On the general matter of "robustness"

A "robust" system is more likely to arise from failing as loudly and as soon as possible, and certainly more than quietly hiding errors, without even logging them [on-screen would be apt for rc], or worse still presenting them as valid [omission wd be better]. While I accept there may be some [remote] sources over which you have no control for which "the robustness principle of processing" might apply, generally "garbage in, garbage out" is beaten by "garbage in, nothing out", is beaten by "errors/logs", is beaten by "ask again". If it contains unexpected whitespace, has missing closing quotes or missing fields (oh, yeah, btw, all csv lines shd have fields matching 1st header line), or has the number "1Q7A", it is a far safer bet to assume the whole thing is kaput, at least the whole line and quite probably the whole file. Just my personal opinion. --Petelomax (talk) 02:09, 14 November 2022 (UTC)

I added quotation marks ("Robustness"). Whether the "robustness principle" leads to a "robust system" seems a bit off-topic, no? See https://en.wikipedia.org/wiki/Robustness_principle --Peak (talk) 09:16, 14 November 2022 (UTC)
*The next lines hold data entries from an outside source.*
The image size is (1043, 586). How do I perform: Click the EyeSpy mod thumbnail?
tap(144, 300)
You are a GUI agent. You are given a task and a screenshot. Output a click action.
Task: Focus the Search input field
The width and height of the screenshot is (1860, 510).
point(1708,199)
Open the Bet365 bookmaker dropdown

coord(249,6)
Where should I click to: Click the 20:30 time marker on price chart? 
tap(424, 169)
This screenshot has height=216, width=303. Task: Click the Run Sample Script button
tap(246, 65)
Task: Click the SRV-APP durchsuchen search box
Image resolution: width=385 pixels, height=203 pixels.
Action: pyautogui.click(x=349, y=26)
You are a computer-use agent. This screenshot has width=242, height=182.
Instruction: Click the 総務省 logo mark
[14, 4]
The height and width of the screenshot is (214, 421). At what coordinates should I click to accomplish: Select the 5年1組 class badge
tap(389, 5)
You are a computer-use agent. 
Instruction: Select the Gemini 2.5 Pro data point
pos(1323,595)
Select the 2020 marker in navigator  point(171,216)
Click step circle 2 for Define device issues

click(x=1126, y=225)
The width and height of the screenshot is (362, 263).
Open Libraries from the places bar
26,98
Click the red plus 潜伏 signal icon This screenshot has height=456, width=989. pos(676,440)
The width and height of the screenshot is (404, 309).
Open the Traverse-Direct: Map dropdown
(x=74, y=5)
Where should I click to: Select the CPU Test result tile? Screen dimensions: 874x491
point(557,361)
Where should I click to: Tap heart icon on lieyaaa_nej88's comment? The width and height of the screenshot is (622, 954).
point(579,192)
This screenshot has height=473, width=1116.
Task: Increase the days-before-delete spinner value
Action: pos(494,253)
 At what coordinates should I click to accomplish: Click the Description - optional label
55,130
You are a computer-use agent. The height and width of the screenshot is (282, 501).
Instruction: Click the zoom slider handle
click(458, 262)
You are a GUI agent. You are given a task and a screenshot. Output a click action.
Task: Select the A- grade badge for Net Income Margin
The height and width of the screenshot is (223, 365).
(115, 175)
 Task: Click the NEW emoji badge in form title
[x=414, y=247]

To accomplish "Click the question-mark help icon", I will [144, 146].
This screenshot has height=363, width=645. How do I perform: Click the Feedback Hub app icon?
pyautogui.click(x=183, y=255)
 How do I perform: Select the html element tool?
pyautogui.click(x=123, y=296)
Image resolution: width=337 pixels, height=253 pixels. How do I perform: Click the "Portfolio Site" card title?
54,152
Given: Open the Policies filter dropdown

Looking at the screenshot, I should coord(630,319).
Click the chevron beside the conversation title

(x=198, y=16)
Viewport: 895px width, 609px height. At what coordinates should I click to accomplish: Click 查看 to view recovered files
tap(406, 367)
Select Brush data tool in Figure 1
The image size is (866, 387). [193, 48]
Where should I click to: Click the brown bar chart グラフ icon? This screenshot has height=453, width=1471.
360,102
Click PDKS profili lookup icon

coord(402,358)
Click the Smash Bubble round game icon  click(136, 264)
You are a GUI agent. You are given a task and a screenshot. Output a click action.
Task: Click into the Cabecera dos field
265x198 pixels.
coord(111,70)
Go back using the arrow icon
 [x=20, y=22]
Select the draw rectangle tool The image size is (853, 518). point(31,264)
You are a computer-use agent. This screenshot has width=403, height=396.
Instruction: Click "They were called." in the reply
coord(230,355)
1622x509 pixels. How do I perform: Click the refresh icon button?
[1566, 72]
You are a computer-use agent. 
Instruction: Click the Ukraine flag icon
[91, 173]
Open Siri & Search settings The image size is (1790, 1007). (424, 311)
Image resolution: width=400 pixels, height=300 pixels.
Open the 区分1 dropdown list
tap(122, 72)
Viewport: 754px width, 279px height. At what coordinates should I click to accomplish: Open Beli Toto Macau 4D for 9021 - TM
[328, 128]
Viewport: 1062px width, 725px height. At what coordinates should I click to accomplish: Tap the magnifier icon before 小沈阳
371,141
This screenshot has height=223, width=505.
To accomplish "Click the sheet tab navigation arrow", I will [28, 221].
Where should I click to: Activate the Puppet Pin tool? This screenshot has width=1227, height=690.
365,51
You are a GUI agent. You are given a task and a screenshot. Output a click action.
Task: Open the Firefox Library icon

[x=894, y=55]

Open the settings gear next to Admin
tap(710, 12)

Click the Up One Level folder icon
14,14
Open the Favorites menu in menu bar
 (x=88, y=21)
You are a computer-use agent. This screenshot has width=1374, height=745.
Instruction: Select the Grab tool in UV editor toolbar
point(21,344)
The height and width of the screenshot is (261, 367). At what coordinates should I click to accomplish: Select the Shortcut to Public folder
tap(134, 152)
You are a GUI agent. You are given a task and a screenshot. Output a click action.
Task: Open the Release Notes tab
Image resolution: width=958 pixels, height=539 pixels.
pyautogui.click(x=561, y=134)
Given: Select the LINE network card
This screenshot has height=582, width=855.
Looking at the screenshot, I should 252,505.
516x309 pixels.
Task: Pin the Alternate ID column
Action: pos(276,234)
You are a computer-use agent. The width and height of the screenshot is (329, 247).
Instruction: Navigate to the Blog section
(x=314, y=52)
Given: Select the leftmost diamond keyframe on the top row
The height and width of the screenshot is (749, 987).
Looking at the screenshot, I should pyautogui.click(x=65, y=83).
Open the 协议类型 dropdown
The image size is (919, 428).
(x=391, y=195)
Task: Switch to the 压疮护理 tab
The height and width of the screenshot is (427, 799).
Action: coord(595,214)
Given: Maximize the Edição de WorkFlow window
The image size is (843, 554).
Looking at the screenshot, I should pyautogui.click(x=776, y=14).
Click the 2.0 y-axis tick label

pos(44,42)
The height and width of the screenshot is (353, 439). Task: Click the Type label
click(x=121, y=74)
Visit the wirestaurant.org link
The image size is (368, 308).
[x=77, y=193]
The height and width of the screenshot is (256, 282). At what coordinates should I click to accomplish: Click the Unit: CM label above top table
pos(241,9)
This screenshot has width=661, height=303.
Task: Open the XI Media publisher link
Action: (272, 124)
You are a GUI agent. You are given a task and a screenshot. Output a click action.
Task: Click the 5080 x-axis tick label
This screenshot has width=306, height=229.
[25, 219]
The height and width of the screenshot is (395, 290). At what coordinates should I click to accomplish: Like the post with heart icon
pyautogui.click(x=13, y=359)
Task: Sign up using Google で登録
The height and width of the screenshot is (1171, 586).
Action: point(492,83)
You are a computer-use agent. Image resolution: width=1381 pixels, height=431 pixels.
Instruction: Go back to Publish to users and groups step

There are indeed different forms of robustness.

The "fail loudly" mechanism works in the context where the user is sufficiently informed to address the complaint and has sufficient time available to make that a priority.

The "discard trash" mechanism works in some other contexts.

Note, also, that a "lint-like" approach might be used to detect and address issues which would be neglected by the "discard trash" mechanism. --Rdm (talk) 16:04, 14 November 2022 (UTC)

Handling "nonsense"

The requirement regarding the handling of "nonsense" appears under the heading '"Robustness"' and is supplemented by an example:

'a,"'        => 'a<tab>'    # the trailing nonsense is ignored, but the comma is not

but perhaps more needs to be said, so let me add that the PEG grammar should be consulted to determine where parsing of a line can no longer continue.

For example, consider the following:

a,  "  this line has two valid fields, the first of length 1 ("a") and the second of length 2 ("  ")

In the above line, the "nonsense" can be seen to begin with the double-quote, so in accordance with the "carry on" principle, it and the rest of the line are to be discarded.

Can "nonsense" (in the present sense of parsing failure) begin with a character or codepoint other than a double-quote? If the grammar were to disallow some control characters (e.g. RETURN) in unquoted fields, then the possibilities for "nonsense" clearly increase. Perhaps certain wrongly-placed Unicode characters might cause problems as well. --Peak (talk) 10:11, 14 November 2022 (UTC)